Chinese researchers say they can predict if a particular vessel with a specific cargo on a given area of ocean is likely to be targeted by pirates.
Researchers in Hong Kong analyzing the incidence of maritime piracy during the last decade said they can even predict what degree of violence might be involved in an act of piracy.
Writing in the International Journal of Shipping and Transport Logistics, researchers said data from the ICC International Maritime Bureau allowed them to assess the type of criminal action that takes place, whether hijacking for ransom or direct theft, and to report on the approach taken by the pirates in terms of arms and violence.
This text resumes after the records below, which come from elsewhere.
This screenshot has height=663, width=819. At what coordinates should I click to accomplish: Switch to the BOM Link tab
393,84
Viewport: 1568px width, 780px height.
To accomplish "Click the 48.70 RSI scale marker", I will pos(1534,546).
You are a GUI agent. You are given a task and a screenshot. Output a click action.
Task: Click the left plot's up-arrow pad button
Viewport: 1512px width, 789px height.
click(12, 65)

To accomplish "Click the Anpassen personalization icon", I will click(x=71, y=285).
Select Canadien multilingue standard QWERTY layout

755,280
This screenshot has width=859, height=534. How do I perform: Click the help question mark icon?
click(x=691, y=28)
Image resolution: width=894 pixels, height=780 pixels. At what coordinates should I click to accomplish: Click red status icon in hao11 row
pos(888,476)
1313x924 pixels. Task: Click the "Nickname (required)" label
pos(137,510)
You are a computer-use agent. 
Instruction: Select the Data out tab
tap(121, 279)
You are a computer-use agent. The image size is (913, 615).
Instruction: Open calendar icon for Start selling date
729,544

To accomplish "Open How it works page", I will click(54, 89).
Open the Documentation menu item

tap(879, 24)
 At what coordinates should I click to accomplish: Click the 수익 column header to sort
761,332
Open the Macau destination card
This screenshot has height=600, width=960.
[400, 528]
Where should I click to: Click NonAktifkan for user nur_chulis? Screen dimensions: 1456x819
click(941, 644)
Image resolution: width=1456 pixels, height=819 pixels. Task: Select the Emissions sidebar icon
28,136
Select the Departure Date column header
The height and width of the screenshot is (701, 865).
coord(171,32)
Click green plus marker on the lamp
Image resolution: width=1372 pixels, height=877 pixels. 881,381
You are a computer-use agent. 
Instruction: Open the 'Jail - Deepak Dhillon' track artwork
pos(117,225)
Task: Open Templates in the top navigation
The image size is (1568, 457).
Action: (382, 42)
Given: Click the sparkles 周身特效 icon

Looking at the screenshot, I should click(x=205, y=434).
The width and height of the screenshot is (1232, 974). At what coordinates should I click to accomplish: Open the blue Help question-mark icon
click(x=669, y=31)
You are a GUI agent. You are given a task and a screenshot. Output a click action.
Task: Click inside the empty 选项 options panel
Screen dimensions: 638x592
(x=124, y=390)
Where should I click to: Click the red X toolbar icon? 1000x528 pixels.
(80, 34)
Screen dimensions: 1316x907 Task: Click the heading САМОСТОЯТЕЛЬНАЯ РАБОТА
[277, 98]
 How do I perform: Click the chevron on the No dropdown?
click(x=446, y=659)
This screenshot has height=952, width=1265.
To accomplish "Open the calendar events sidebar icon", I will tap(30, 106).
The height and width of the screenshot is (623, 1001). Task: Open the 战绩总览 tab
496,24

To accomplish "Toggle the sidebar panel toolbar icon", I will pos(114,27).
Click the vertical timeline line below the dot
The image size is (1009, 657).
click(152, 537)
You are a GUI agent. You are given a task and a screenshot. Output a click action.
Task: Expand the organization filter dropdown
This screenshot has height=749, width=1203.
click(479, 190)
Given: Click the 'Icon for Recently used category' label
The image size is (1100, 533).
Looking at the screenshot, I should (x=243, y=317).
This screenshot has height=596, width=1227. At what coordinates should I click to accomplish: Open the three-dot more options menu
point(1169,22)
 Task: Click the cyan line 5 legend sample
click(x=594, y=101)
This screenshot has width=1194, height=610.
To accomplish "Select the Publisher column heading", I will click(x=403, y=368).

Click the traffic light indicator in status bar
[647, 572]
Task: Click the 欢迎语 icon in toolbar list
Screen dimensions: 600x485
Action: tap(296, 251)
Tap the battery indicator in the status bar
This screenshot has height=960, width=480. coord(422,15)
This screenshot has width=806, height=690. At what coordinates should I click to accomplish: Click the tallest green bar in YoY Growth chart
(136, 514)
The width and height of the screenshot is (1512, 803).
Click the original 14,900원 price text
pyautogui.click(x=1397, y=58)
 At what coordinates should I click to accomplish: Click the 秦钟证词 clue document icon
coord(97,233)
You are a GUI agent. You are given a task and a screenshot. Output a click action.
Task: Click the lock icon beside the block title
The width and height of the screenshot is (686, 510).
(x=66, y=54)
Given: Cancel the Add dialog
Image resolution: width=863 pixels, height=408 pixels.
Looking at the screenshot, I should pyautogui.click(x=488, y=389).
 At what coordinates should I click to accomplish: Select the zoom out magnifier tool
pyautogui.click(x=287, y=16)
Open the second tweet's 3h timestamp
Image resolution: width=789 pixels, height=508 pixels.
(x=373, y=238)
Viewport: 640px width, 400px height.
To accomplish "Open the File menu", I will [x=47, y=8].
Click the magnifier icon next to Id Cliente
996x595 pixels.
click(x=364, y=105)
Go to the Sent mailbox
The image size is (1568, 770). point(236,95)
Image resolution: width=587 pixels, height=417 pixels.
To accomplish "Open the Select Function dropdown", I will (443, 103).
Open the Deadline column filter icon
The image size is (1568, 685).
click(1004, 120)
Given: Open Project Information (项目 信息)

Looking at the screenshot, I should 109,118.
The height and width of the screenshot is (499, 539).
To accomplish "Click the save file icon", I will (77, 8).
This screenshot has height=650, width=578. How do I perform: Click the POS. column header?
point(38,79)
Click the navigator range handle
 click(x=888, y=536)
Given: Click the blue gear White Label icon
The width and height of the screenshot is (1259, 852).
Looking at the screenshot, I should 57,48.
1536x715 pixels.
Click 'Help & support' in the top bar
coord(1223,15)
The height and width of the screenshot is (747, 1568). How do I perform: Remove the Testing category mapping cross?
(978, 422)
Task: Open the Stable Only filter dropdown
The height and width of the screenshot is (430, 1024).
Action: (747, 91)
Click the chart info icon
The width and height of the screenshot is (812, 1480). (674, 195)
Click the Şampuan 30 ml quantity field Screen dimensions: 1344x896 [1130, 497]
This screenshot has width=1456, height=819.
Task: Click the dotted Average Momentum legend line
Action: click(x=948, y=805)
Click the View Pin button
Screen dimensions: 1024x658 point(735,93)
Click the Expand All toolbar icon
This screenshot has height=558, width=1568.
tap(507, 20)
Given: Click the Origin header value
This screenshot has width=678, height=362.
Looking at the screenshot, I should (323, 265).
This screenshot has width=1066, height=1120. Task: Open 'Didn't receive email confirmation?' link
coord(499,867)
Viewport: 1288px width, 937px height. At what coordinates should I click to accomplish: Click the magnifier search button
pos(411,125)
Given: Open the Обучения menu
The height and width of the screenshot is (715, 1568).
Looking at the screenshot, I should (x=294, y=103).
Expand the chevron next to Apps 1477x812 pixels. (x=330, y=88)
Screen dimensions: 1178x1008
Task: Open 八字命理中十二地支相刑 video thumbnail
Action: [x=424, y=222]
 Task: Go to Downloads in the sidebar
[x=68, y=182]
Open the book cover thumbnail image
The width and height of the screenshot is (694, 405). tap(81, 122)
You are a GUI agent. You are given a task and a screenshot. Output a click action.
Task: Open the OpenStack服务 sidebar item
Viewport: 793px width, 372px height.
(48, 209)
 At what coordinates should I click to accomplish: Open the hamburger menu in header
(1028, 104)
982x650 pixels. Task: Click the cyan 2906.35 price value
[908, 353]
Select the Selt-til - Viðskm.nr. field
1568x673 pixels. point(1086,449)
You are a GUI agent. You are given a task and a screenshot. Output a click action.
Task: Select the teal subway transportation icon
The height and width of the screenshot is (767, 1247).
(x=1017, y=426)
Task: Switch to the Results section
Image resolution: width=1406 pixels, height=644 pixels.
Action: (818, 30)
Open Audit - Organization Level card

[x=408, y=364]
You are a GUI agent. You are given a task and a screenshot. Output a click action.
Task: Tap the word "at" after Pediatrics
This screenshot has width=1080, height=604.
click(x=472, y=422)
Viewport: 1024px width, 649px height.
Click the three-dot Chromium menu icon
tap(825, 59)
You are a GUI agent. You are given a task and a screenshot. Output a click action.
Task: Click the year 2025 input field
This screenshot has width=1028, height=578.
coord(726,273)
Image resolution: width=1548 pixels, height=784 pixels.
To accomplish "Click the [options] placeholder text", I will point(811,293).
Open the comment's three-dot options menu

Bulk carriers, general cargo ships, container ships, chemical tankers and tankers were the most-frequently targeted vessels, accounting for more than three-quarters of all ships attacked during the 2002-2009 period, they said.
"In general, merchant ships are not designed or equipped to fend off pirates' attacks and thus they are susceptible to pirate activities, including boarding, hostage-taking and stealing cargo," the researchers wrote.
While valuable cargoes, including gas, oil, rice and fishing products, are commonly targeted, whole vessels might also be hijacked and held for ransom. Kidnapping by pirates is also on the rise, they said.
In terms of violence, attacks categorized as low-level or no violence usually involve largely untrained pirates with simple weapons attacking berthed or anchored vessels and stealing goods or supplies.
Medium-level violence usually involves threats, assault and sometimes hostage-taking. In major violent piracy, people are attacked and/or kidnapped, the researchers said.